В разгар работы подошла Худавая, проверила, правильно ли проводится подкормка, и посетовала:
— Жаль, совсем мало ржи — придется пару лет посидеть на батонах. То-то, зады у всех раздадутся! — она улыбнулась своей, наспех состряпанной шутке, и сама влезла на сеялку. Засыпанного зерна хватило как раз на три круга. Слегка одурев от тряски, она сошла, отпустив шутку посолоней:
— Ни фига себе виброкроватка! — оправив юбку, Софья Николаевна призывно посмотрела на солдат, криво улыбнулась чему-то забытому, и залезла в свой УАЗик. Солдаты зашептались:
— Совсем завалил службу Худавый!
— Я бы, вместо сеялки…
— Тихо! — прикрикнул на них сержант Сметанин, откатавший с агрономшей все три круга, — не чешите языками!
На него глянули, как на члена троцкистско-зиновьевского блока. Он слегка порозовел и, сдерживаясь, чтобы не улыбнуться, бросил:
— Женщина, конечно, ничего!
К вечеру поле было распахано, закультивировано и засеяно. Ополоумевший Ратибор, впервые в жизни видевший такое количество вспаханной земли, прикидывал, сколько дней потребовалось бы им для равноценного процесса. С цифрами у него было туго, и он вовсю загибал пальцы. Выходило что-то около двух кругов по всем конечностям. С одурением качая мыслительным органом, жутко болевшим после вчерашнего, он подумывал, что в следующую посевную следовало бы попросить новых друзей уделить минут пяток на обработку бобровского надела. С этой просьбой он и обратился к подъехавшей агроному. Худавая, впихнув Ратибора в УАЗик и, поморщившись от неприятного запаха, поехала кинуть взор на вышеуказанный надел. Надел оказался большим — гектар на десять. С улыбкой поглядев на «старшину», Софья Николаевна произнесла:
— Ладно, считай что на следующий сезон мы договорились! Магарыч с тебя.

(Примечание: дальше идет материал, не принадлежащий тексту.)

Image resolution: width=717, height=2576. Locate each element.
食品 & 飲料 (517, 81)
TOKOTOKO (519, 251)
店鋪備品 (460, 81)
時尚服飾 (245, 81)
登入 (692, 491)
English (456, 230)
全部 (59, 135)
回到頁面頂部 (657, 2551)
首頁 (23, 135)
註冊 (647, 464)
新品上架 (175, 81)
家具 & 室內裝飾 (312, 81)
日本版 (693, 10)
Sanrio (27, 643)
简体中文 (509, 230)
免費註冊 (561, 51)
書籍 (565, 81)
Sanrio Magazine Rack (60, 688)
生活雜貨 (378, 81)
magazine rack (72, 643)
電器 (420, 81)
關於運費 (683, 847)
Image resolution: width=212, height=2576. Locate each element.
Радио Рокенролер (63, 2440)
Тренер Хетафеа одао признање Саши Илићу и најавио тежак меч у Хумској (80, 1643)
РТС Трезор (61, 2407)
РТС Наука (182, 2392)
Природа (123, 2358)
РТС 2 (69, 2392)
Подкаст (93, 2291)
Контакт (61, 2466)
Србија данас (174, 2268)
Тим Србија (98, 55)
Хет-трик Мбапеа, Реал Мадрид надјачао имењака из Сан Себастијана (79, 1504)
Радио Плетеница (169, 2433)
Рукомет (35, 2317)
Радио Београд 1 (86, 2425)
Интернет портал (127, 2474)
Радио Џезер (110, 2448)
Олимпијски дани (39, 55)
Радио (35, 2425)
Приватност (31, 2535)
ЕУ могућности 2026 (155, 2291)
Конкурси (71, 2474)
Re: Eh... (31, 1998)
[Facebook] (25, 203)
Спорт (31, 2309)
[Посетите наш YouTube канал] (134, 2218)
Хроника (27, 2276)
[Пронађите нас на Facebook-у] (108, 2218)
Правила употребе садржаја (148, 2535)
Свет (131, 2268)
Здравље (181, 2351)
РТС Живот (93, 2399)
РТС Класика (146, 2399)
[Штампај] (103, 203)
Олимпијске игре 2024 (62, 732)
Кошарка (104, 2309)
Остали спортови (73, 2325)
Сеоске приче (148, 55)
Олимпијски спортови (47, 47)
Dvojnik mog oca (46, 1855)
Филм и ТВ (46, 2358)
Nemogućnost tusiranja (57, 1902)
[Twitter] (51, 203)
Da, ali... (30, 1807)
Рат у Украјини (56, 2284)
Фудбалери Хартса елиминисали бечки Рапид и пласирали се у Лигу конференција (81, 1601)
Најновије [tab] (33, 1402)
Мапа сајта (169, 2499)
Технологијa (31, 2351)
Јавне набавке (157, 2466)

— Лады! — отозвался Ратибор, — если мы все не сойдем с ума до следующей посевной.
— А шо такое? — прищурилась Худавая, — не поют перепела, ведь ты опять перепила?
Опухшая рожа альтеста глупо улыбнулась, он показал рукой на стаю «Кировцев», заканчивающих процесс вспашки и отрешенно проговорил:
— Из прошлого похода вернулся один лишь Теклик. Он рассказал нам историю, как один москаль к девкам на печи ездил. Емелей его звали — у этих москалей такие смешные прозвища… Долго мы смеялись над ним. Но почти верили. Москаль на печи и в нужник смог бы поехать…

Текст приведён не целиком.